Round Rock Independent School District (RRISD) is a school district headquartered in the city of Round Rock, Texas, United States. As of 2022, the school district serves over 48,000 students, prekindergarten through grade 12.

District boundaries are approximately 110 sqmi and include 56 schools that serve students in southern Williamson County, northwest Travis County, the city of Round Rock and portions of the cities of Austin and Cedar Park.

Student enrollment for the 2023–2024 school year is 47,699. Round Rock ISD employs approximately 6,340 employees.

==History==
On May 17, 1913, the Williamson County government approved incorporation of Williamson County Common School District #19, forming RRISD. Originally, the district consisted of only two schools.

==Schools==
===Public schools of choice===
Round Rock ISD public schools of choice provides students access to innovative programming that engages and taps into their specific interests, aspirations and preferred learning styles.

===Secondary schools===
====High schools====
- Cedar Ridge High School (CRHS)
- Success High School (SHS), a Round Rock ISD public school of choice
- Early College High School (ECHS), a Round Rock ISD public school of choice that provides students with up to 60 college credit hours towards a bachelor's degree
- McNeil High School (MHS), a Capital Area Regional Day School for the Deaf (9-12).
- Round Rock High School (RRHS)
- Stony Point High School (SPHS), a Round Rock ISD public school of choice featuring the IB Diploma Program
- Westwood High School (WHS), a Round Rock ISD public school of choice featuring the IB Diploma Program

====Middle schools====
- C.D. Fulkes Middle School
- Canyon Vista Middle School
- Cedar Valley Middle School
- Chisholm Trail Middle School
- Deerpark Middle School and Capital Area Regional Day School for the Deaf (6-8)
- Grisham Middle School, a Round Rock ISD public school of choice featuring the IB Secondary Years Program School
- Hernandez Middle School, a Round Rock ISD public school of choice featuring the IB Secondary Years Program School
- Hopewell Middle School
- Pearson Ranch Middle School
- Ridgeview Middle School
- Walsh Middle School

====Alternative schools====

- GOALS Learning Center (GOALS)
- Round Rock Opportunity Center (RROC)

===Primary schools===
====Elementary schools====
- Anderson Mill Elementary School, a Round Rock ISD public school of choice featuring the IB Primary Years Program
- Claude Berkman Elementary Arts Integration Academy, a Round Rock ISD public school of choice
- Blackland Prairie Elementary School and Leadership Academy, a Round Rock ISD public school of choice
- Bluebonnet Elementary School
- Brushy Creek Elementary School
- Cactus Ranch Elementary School
- Caldwell Heights Elementary School, a Round Rock ISD public school of choice featuring the IB Primary Years Program
- Neysa Callison Elementary School
- Canyon Creek Elementary School
- Kathy Caraway Elementary School (formerly North Oaks Elementary.

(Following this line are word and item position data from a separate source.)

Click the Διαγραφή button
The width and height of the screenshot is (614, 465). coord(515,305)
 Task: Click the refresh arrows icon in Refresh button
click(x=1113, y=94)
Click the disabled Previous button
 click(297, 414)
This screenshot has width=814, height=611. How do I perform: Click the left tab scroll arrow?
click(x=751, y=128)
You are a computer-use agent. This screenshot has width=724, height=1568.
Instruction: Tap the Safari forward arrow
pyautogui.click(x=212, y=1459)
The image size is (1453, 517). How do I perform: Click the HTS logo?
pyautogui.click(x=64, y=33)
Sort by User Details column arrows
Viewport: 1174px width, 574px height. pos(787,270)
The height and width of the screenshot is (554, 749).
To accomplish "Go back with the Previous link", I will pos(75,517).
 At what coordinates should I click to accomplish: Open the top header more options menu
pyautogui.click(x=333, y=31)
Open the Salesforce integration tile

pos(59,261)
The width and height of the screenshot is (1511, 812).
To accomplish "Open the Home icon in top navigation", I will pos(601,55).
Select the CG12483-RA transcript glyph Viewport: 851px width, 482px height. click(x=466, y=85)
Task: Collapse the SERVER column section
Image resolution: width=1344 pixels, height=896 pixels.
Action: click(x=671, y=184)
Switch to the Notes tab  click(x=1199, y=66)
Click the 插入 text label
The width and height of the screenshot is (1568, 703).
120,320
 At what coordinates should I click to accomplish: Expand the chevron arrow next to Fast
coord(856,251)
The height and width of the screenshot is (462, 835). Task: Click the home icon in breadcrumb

Name changed in 2005.)
- Chandler Oaks Elementary School, a Round Rock ISD public school of choice featuring the IB Primary Years Program
- Deep Wood Elementary School
- Double File Trail Elementary School and Leadership Academy, a Round Rock ISD public school of choice
- Elsa England Elementary School, a Round Rock ISD public school of choice featuring Project Lead the Way
- Fern Bluff Elementary School
- Forest Creek Elementary School
- Forest North Elementary School
- Gattis Elementary School
- Great Oaks Elementary School and Leadership Academy, a Round Rock ISD public school of choice
- Linda Herrington Elementary School
- Joe Lee Johnson Elementary STEAM Academy, a Round Rock ISD public school of choice
- Jollyville Elementary School
- Laurel Mountain Elementary School
- Live Oak Elementary School and Capital Area Regional Day School for the Deaf (K-5)
- Old Town Elementary School
- Pond Springs Elementary School
- Purple Sage Elementary School
- Vic Robertson Elementary School
- Patsy Sommer Elementary School
- Redbud Elementary School
- Spicewood Elementary School, a Round Rock ISD public school of choice featuring the IB Primary Years Program
- Teravista Elementary School and Leadership Academy, a Round Rock ISD public school of choice
- Union Hill Elementary School
- Xenia Voigt Elementary Arts Integration Academy
- Wells Branch Elementary Arts Integration Academy, a Round Rock ISD public school of choice

===Alternative school===
- Elementary Disciplinary Alternative Education Program (DAEP)

==Statistics==

2018-2019 Information
|  | RRISD | Statewide |
|---|---|---|
| Beginning teachers' salary | $50,250 | $48,996 |
| Average teachers' number of years experience | 11% | 11.1% |
| Economically disadvantaged students | 27.9% | 60.6% |
| Students with limited English proficiency | 10.2% | 19.5% |
| Student / teacher ratio | 15 | 15.1 |

Demographics
- African American: 9.0%
- Hispanic: 30.7%
- White: 38.2%
- American Indian: 0.4%
- Asian: 17.7%
- Pacific Islander: 0.2%
- Two or more races: 4%

==Governance==
The Round Rock Independent School District is governed by a seven-member Board of Trustees, who are elected at-large to serve staggered four-year terms. As of February 2025, the board is composed of:

Round Rock Independent School District Board of Trustees
| Place | Name | Position | Term |  |
|---|---|---|---|---|
| 1 | Chuy Zárate | Trustee | 2024 | 2028 |
| 2 | Melissa Ross | Trustee | 2024 | 2028 |
| 3 | Amber Feller | Secretary | 2022 | 2026 |
| 4 | Alicia Markum | Vice president | 2022 | 2026 |
| 5 | Amy Weir | Secretary | 2022 | 2026 |
| 6 | Tiffanie Harrison | President | 2022 | 2026 |
| 7 | Michael Wei | Trustee | 2024 | 2028 |

==Special Facilities==

The Round Rock Independent School District has 14 special facilities as of January 2022.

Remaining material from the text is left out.